» **Task details**
Reproduce the data below verbatim from the line containing "سورة القصص عبدالله" through its final line, and produce nothing more.

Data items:
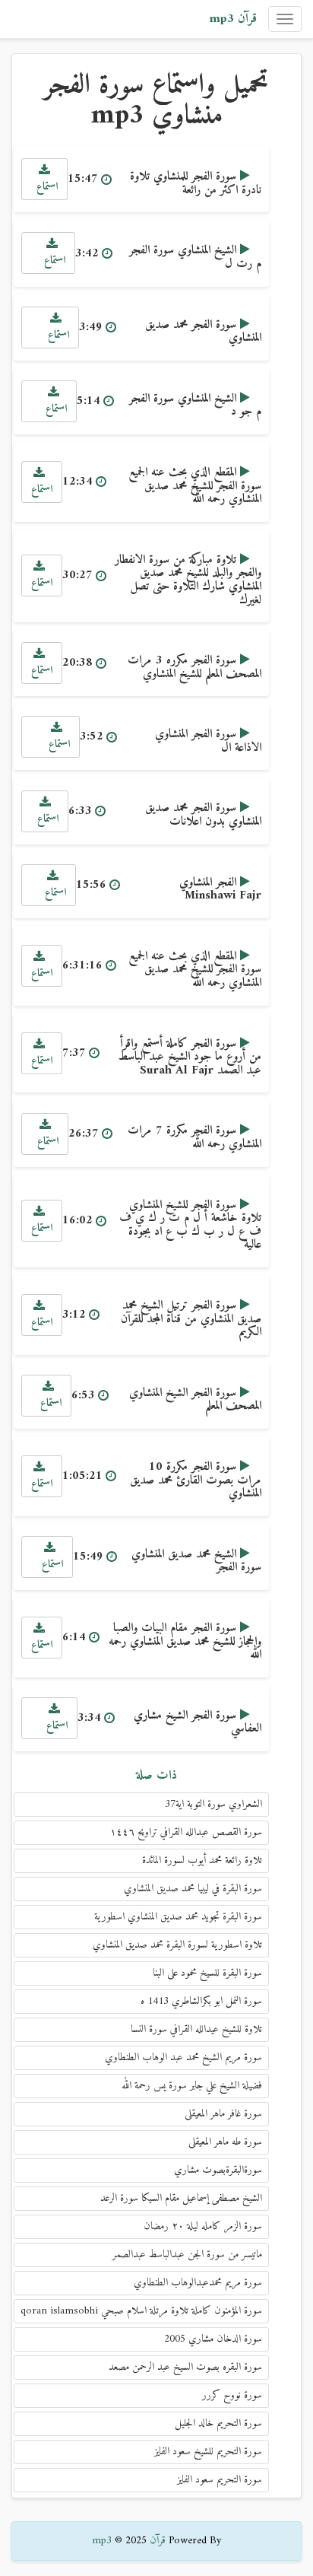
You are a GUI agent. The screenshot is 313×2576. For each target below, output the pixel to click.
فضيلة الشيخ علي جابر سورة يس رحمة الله (192, 2085)
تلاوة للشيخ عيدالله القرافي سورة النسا (196, 2029)
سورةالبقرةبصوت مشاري (218, 2170)
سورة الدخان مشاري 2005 (213, 2339)
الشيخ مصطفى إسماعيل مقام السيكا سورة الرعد (181, 2198)
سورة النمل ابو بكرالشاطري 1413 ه (201, 2001)
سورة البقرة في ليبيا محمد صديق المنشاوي (193, 1888)
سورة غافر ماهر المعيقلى (223, 2113)
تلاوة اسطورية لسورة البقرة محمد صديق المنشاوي (177, 1944)
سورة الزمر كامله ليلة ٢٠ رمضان (203, 2226)
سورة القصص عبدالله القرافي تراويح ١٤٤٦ (186, 1832)
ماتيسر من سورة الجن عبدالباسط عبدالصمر (187, 2254)
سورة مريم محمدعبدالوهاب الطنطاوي (198, 2282)
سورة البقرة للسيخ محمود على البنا (207, 1973)
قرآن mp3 (233, 19)
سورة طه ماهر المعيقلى (225, 2141)
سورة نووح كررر (232, 2395)
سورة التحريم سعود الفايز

» **Solution**
سورة القصص عبدالله القرافي تراويح ١٤٤٦ (186, 1832)
ماتيسر من سورة الجن عبدالباسط عبدالصمر (187, 2254)
سورة مريم محمدعبدالوهاب الطنطاوي (198, 2282)
سورة البقرة للسيخ محمود على البنا (207, 1973)
قرآن mp3 (233, 19)
سورة طه ماهر المعيقلى (225, 2141)
سورة نووح كررر (232, 2395)
سورة التحريم سعود الفايز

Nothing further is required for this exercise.